A farmer has been fined after a contractor was electrocuted when the arm of his lorry mounted crane touched overhead power lines.
Matthew Drummond, 29, a self-employed tipper wagon driver, had been in the process of unloading sand at Heaton Farm near Rochdale, when the incident took place on April 8, 2016
An investigation by the Health and Safety Executive (HSE) found Mr Drummond had been looking for a site where he could dispose of some waste sand.
An arrangement was subsequently made at short notice with a farmer, Mr David Heywood, to dump it on his land.
The farmer met Mr Drummond at the entrance to the farm who, in his vehicle, led him to the site where the sand was to be tipped.
Although overhead power lines carrying 6,600 volts ran across the site, the farmer did not alert Mr Drummond to their presence or to the risks.
In order to tip the load onto the field Mr Drummond first had to raise the tipper wagon’s crane. The boom of the crane came into contact with the OHPLs, electrocuting him.
David Heywood of Heaton Farm, Heywood Old Road, Middleton pleaded guilty to breaching Section 3 (2) of the Health and Safety at Work etc. Act 1974 and was given a 12 month conditional discharge and ordered to pay partial costs of £3,000.
Speaking after the hearing HSE Principal Inspector Mike Sebastian said:
“This tragic incident could easily have been prevented if the farmer had identified and managed the risks involved with overhead power lines on his land, and put a safe system of work in place.
“The dangers associated with OHPLs are well known and a wealth of advice and guidance is freely available from HSE and energy suppliers. HSE leaflet AIS8 Working Safely near Overhead Electricity Power Lines refers to a minimum safe distance of 10 metres horizontally on either side of any overhead lines and duty holders should work to that standard, or an equally safe one.”

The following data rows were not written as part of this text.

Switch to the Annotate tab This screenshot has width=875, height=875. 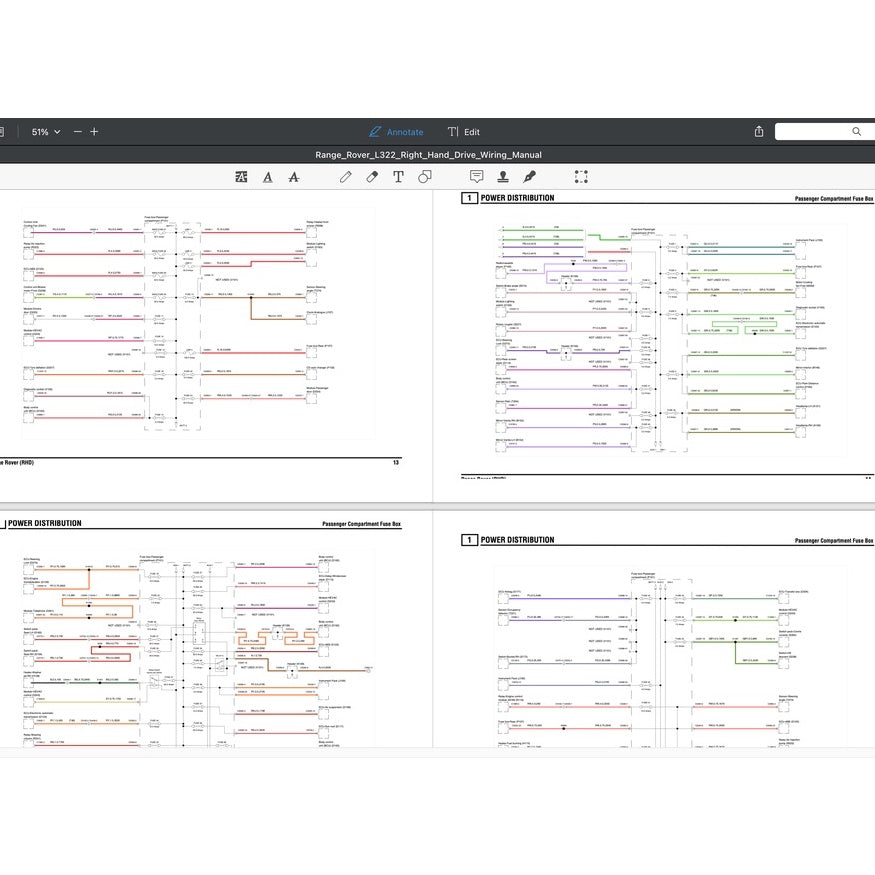click(396, 132)
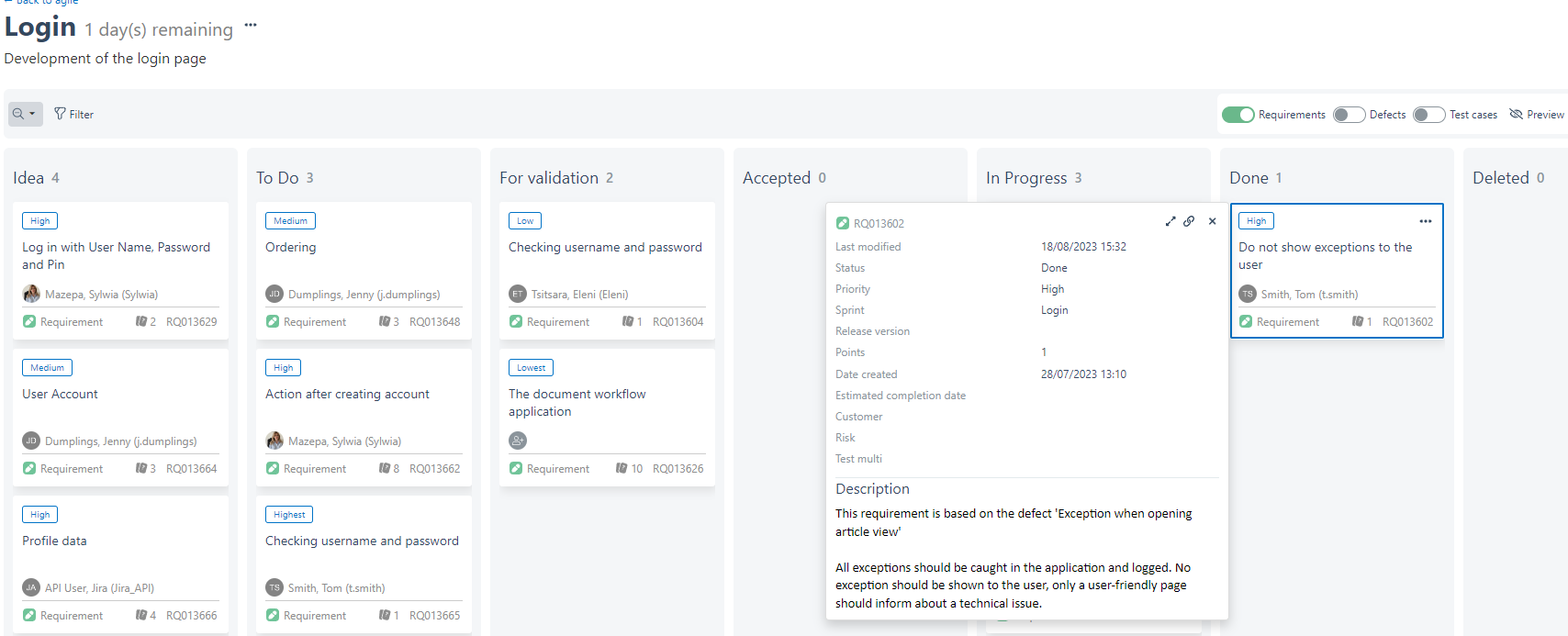1568x636 pixels.
Task: Click requirement icon on Ordering card
Action: tap(273, 321)
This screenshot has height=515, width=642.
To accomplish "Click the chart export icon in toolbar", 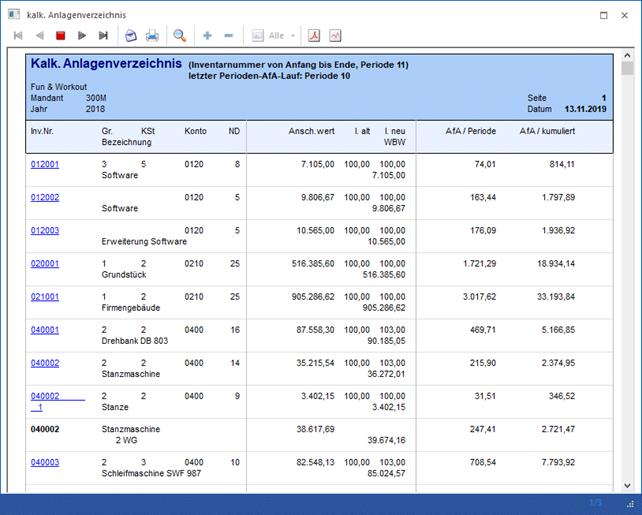I will tap(335, 36).
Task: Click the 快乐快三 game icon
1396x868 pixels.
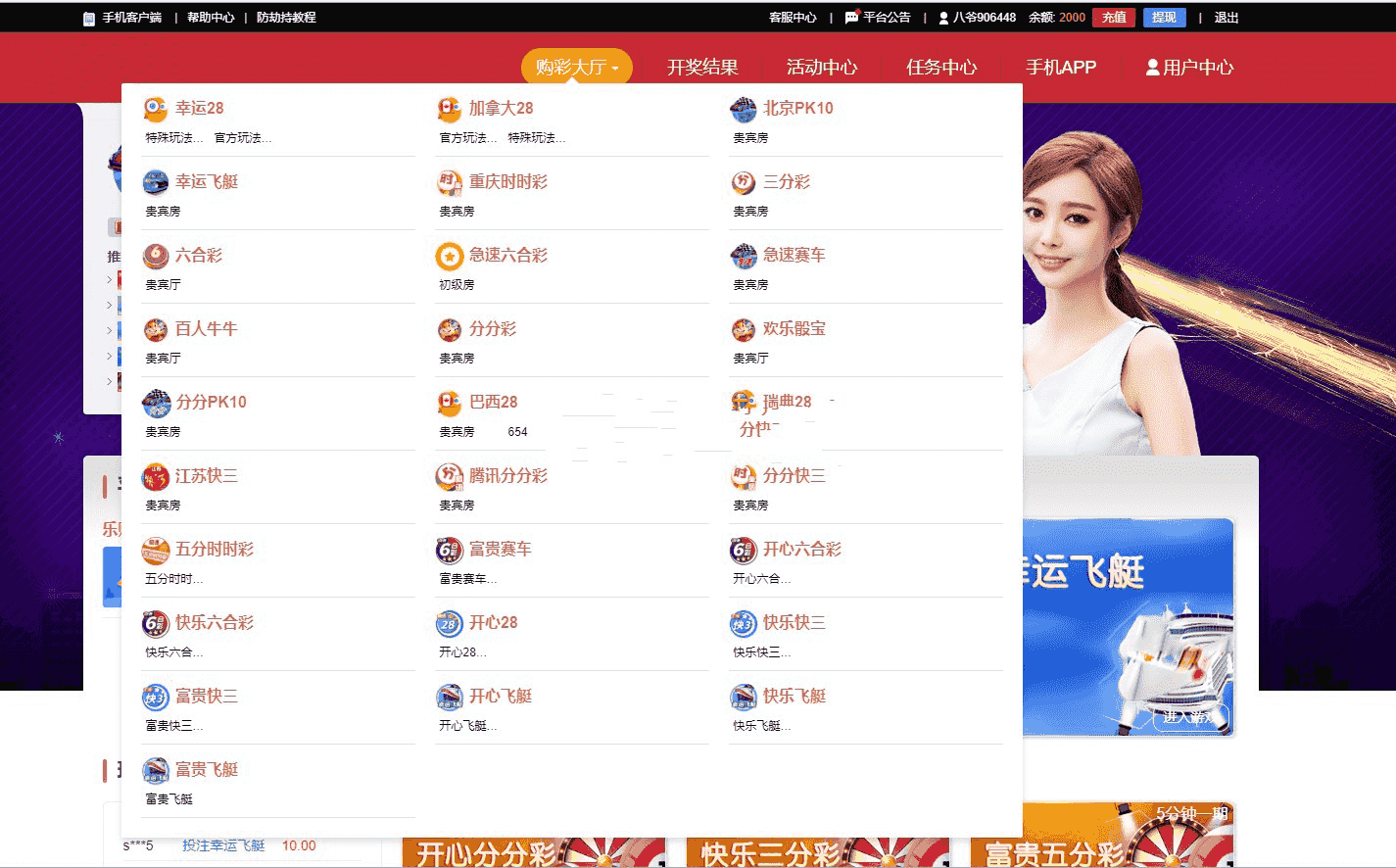Action: (x=743, y=623)
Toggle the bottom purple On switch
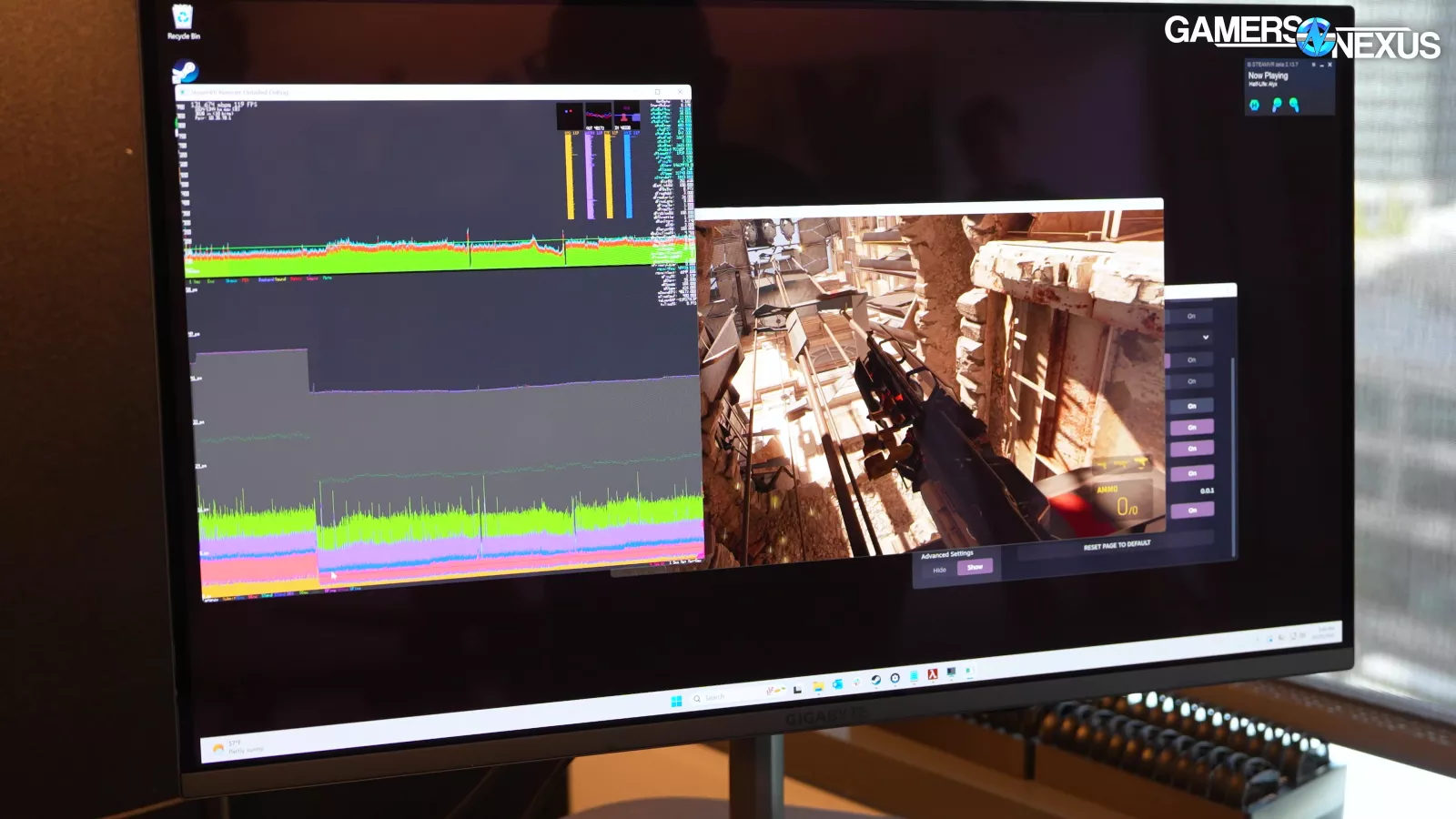The image size is (1456, 819). click(x=1192, y=511)
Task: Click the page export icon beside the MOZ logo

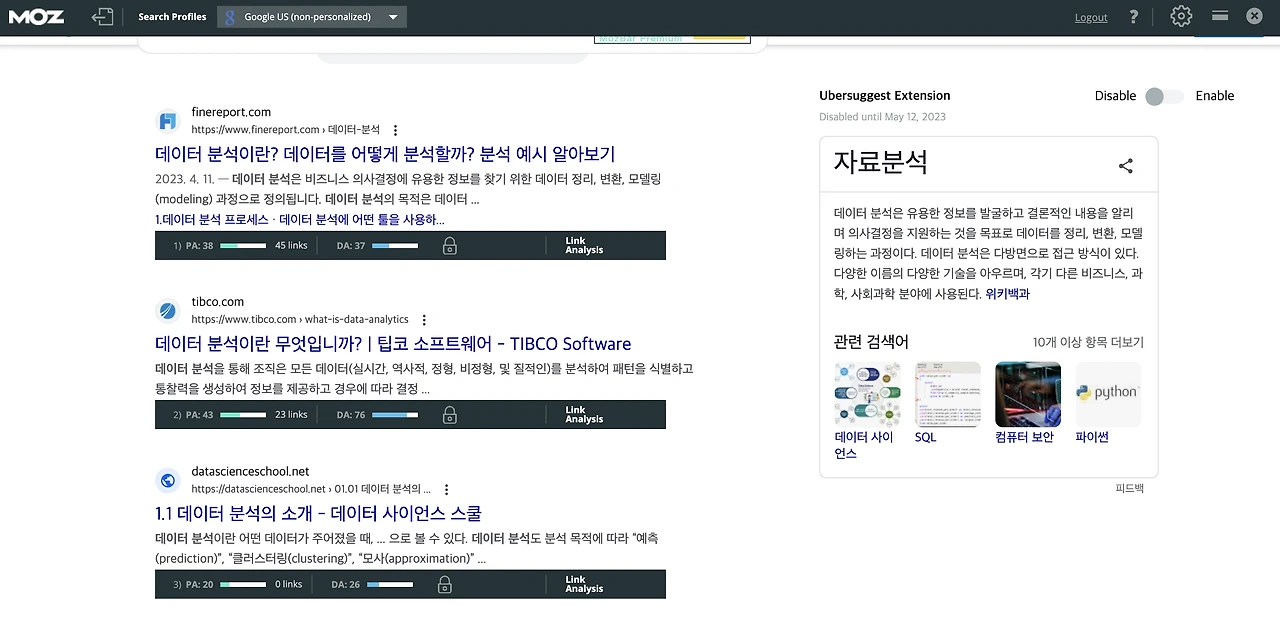Action: coord(103,16)
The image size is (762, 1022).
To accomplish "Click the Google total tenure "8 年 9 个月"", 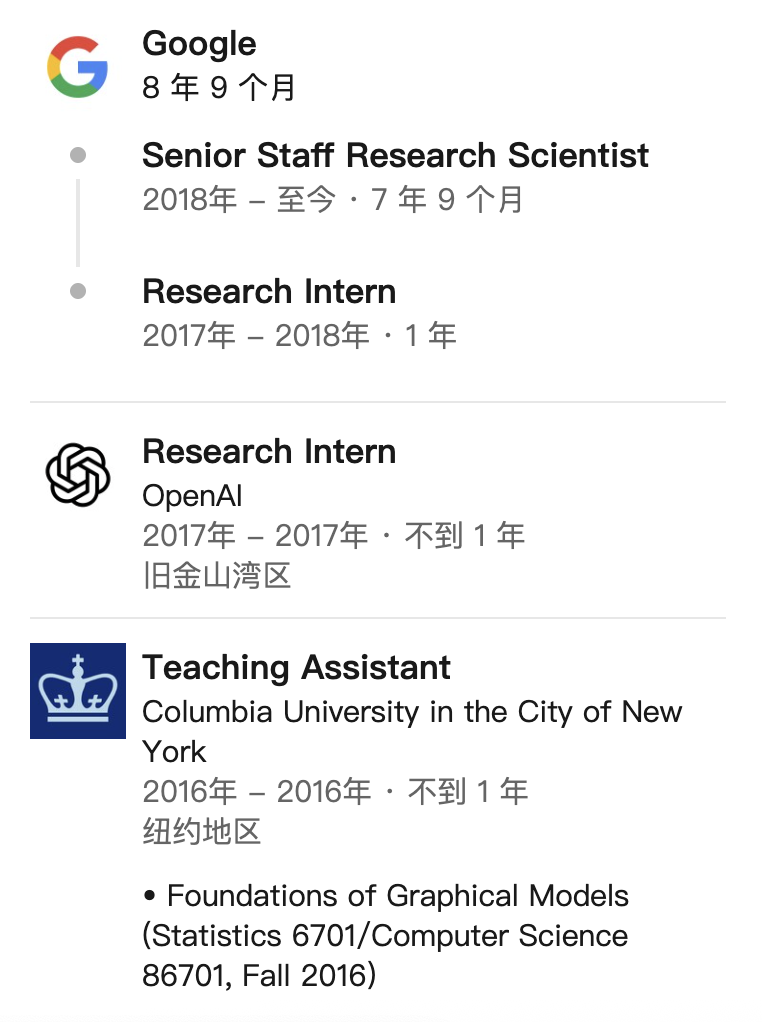I will tap(219, 88).
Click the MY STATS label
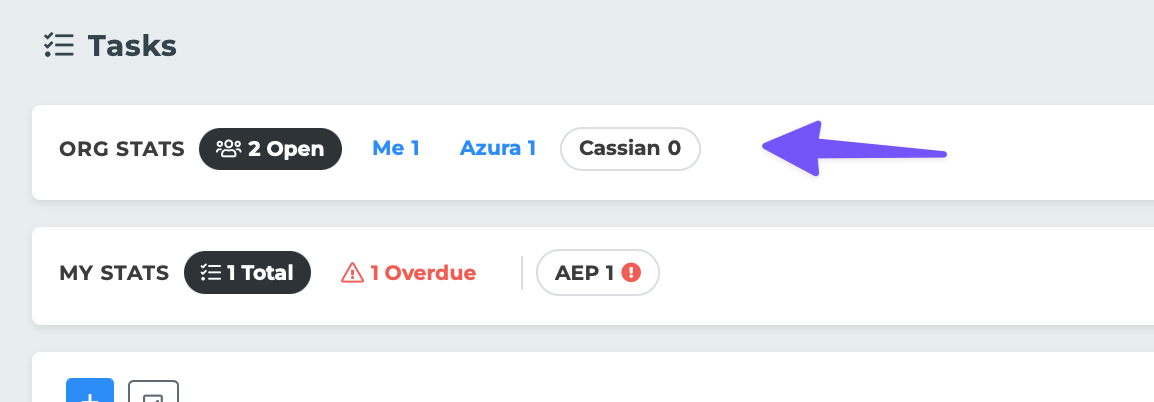Viewport: 1154px width, 402px height. tap(114, 272)
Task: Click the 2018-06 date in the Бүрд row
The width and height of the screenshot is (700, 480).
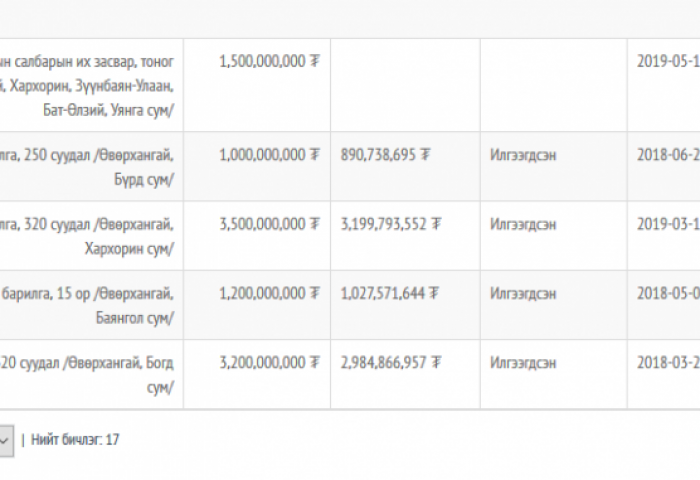Action: [667, 155]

Speaking after Mr Drummond’s death in 2016, his family paid tribute.
"Matthew’s death has left us all devastated. Matthew was a hardworking man who loved to work outdoors.
"Matthew was always happy to be working with machines and we take some comfort from the fact that he died doing what he loved.
"Matthew was a loving dad to his children and a fantastic husband, son and brother.
"Matthew refused to grow up, he was always the joker and he loved life. We will all miss him forever."